**The task:**
Determine how many lines below contain the word "options", then write that number by itself.

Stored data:

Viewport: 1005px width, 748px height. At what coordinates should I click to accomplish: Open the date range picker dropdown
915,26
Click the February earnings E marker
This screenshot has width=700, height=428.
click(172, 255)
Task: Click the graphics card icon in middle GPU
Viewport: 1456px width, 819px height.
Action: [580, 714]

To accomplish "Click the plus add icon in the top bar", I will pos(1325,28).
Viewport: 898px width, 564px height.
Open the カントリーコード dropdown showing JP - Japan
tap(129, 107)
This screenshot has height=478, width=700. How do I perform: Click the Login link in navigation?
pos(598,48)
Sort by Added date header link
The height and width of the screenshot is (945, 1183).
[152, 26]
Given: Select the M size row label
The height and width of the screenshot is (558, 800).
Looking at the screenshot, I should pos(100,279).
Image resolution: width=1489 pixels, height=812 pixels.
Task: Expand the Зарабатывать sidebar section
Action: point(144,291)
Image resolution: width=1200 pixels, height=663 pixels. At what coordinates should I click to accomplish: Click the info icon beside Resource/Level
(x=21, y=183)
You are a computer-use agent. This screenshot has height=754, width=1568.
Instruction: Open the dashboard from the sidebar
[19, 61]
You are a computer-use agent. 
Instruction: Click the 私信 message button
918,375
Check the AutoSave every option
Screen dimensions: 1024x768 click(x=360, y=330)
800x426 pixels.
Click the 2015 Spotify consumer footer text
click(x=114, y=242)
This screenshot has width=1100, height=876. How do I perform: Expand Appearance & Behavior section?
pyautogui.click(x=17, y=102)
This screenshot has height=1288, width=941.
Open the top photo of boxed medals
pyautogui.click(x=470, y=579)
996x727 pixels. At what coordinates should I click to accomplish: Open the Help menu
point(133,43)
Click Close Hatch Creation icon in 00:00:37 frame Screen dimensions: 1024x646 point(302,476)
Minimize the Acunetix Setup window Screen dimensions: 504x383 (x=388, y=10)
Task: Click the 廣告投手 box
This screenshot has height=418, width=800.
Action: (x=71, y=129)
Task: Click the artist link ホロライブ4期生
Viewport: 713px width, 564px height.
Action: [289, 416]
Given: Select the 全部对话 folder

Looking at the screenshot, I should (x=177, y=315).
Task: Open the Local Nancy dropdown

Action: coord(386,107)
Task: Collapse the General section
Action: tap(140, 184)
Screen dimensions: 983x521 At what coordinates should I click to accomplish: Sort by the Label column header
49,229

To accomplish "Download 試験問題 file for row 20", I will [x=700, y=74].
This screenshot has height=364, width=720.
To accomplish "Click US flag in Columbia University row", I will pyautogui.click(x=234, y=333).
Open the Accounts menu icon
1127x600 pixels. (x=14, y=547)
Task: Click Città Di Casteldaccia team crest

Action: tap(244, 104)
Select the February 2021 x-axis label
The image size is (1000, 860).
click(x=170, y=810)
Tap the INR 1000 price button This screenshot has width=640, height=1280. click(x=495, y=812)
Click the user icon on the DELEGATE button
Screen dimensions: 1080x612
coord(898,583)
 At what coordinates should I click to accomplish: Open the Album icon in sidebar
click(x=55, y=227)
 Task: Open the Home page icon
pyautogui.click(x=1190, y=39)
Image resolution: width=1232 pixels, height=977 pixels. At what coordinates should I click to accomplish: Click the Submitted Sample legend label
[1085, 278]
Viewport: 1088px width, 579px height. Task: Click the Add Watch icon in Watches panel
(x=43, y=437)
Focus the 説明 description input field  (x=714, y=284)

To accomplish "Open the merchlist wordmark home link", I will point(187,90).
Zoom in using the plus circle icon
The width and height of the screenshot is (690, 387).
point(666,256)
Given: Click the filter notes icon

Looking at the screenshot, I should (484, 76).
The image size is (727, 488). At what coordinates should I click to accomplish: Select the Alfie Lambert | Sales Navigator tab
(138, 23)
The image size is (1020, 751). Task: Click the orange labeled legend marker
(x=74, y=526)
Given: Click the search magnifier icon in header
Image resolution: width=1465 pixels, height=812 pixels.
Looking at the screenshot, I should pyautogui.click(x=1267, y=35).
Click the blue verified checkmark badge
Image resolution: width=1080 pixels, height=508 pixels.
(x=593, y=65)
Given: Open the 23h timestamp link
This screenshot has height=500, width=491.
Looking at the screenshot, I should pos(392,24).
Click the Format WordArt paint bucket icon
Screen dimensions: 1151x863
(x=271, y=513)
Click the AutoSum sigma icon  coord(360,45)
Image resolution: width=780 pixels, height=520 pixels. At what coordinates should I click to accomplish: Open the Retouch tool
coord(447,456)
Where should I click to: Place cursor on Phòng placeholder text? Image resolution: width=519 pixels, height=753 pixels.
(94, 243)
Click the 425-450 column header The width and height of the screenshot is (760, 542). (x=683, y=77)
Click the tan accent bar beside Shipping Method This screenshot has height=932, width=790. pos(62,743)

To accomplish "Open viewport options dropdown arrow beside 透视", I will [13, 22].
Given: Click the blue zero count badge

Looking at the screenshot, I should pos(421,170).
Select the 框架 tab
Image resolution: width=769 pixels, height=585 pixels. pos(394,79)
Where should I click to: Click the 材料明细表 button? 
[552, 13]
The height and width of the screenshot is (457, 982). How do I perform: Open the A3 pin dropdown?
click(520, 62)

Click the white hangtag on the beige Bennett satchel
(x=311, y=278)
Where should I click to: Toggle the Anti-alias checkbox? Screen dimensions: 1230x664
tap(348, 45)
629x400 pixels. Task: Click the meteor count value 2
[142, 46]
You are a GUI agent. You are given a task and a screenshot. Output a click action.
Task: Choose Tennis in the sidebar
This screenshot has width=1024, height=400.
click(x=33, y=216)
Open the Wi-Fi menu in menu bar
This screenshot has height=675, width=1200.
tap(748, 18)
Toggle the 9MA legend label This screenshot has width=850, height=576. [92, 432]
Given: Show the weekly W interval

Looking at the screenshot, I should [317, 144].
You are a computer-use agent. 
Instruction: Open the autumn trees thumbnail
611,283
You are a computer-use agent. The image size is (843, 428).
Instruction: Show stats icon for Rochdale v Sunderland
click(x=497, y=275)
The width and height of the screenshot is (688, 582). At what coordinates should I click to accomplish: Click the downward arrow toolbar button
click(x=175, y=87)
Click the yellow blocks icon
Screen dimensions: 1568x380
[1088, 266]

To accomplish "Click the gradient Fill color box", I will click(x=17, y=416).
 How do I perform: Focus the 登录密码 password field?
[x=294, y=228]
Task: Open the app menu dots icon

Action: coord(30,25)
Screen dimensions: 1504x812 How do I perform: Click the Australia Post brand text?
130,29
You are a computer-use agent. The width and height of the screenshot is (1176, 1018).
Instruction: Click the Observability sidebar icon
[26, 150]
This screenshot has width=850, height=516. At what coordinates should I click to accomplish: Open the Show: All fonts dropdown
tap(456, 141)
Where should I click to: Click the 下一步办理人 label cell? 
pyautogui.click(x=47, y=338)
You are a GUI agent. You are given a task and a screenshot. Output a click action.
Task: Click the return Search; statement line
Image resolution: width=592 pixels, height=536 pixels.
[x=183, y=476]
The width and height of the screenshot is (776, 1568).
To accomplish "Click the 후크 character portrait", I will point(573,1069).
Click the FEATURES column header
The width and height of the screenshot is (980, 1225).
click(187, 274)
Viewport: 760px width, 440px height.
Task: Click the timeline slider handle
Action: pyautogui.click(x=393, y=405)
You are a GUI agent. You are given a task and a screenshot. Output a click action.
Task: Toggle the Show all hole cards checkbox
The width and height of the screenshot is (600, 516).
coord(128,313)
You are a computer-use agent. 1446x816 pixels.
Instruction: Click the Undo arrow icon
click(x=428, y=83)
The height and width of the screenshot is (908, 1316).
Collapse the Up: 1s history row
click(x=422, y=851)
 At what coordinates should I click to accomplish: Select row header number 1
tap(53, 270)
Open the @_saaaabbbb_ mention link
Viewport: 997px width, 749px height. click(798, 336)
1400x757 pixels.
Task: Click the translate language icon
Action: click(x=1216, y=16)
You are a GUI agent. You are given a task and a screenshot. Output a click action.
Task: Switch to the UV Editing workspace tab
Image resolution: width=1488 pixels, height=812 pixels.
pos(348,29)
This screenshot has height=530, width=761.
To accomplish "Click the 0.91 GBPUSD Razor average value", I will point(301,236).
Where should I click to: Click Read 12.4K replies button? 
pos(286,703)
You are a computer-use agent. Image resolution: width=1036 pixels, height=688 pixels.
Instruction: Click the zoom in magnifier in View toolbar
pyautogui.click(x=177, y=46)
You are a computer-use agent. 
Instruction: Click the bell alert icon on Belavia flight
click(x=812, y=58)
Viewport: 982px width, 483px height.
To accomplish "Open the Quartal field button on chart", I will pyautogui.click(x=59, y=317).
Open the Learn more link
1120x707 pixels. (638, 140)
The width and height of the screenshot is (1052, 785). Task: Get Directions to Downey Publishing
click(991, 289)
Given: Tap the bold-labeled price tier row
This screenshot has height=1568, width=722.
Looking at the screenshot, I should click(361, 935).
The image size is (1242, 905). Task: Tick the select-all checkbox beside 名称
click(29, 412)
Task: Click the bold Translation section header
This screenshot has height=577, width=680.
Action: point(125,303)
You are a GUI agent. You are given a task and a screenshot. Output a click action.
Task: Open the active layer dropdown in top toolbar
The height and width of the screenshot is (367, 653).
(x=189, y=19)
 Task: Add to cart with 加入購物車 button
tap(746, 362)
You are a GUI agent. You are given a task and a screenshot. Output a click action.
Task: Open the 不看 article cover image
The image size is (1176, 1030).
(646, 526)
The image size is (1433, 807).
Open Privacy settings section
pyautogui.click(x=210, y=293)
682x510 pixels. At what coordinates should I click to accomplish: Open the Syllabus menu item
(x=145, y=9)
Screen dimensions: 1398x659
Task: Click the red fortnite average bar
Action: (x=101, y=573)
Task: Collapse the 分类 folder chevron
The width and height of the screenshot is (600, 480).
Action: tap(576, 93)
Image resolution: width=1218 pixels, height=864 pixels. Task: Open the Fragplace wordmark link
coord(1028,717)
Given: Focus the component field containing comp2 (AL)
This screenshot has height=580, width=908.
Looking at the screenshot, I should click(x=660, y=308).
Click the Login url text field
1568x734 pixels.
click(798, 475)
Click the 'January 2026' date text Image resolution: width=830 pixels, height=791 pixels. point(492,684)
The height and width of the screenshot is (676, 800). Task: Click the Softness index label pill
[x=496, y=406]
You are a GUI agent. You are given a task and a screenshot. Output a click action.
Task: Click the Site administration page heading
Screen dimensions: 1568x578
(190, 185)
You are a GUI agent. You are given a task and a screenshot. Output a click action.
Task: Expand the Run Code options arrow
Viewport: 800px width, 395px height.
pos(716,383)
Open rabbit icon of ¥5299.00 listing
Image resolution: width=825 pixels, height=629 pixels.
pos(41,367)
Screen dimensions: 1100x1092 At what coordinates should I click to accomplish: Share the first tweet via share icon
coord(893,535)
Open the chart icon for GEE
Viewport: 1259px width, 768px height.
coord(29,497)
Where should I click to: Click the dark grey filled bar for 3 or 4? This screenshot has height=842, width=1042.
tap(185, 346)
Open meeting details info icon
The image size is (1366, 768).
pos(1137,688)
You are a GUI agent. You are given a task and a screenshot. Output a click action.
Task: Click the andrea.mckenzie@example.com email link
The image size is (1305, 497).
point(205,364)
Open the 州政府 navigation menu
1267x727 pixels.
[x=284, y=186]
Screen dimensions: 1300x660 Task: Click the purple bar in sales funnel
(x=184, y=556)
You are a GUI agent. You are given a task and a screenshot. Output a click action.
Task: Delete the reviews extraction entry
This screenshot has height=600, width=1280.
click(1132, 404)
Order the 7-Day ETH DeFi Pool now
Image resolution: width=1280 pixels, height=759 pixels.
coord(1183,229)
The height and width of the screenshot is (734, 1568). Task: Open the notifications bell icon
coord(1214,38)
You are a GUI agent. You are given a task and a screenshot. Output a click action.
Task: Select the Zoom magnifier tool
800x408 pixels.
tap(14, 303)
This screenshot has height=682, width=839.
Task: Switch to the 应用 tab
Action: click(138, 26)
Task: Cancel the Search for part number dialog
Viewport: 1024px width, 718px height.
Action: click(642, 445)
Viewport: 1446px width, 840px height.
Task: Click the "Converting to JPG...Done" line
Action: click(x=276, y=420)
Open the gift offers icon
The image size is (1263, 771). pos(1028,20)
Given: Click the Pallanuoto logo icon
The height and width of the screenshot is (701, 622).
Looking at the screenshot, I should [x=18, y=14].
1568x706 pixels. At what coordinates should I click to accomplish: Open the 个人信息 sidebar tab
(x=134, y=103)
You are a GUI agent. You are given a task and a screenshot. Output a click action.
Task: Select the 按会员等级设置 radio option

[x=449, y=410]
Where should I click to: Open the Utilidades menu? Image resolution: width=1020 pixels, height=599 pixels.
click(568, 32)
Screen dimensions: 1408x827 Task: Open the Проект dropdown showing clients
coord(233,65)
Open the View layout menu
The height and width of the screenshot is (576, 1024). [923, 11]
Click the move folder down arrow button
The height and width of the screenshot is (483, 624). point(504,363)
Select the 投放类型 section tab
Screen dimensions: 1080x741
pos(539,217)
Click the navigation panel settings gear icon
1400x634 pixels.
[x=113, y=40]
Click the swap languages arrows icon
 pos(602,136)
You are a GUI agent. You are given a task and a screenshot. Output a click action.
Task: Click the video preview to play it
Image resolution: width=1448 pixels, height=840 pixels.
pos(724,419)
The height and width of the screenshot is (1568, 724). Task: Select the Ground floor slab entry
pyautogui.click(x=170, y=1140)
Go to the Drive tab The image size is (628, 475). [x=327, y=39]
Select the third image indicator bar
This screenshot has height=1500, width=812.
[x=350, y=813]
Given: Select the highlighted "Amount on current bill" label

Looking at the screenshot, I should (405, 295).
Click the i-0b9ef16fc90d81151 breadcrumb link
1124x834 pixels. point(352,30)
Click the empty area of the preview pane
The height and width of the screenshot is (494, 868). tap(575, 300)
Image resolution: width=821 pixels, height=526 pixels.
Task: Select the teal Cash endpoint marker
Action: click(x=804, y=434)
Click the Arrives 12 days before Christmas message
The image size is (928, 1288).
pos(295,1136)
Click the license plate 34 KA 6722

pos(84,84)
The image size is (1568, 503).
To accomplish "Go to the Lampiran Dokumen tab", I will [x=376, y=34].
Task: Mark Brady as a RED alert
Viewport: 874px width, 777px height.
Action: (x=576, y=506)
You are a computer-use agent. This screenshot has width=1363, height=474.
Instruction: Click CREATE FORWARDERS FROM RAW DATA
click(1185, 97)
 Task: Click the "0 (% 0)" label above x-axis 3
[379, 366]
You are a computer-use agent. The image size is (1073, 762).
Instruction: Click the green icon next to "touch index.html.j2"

**Answer for this exercise:**
2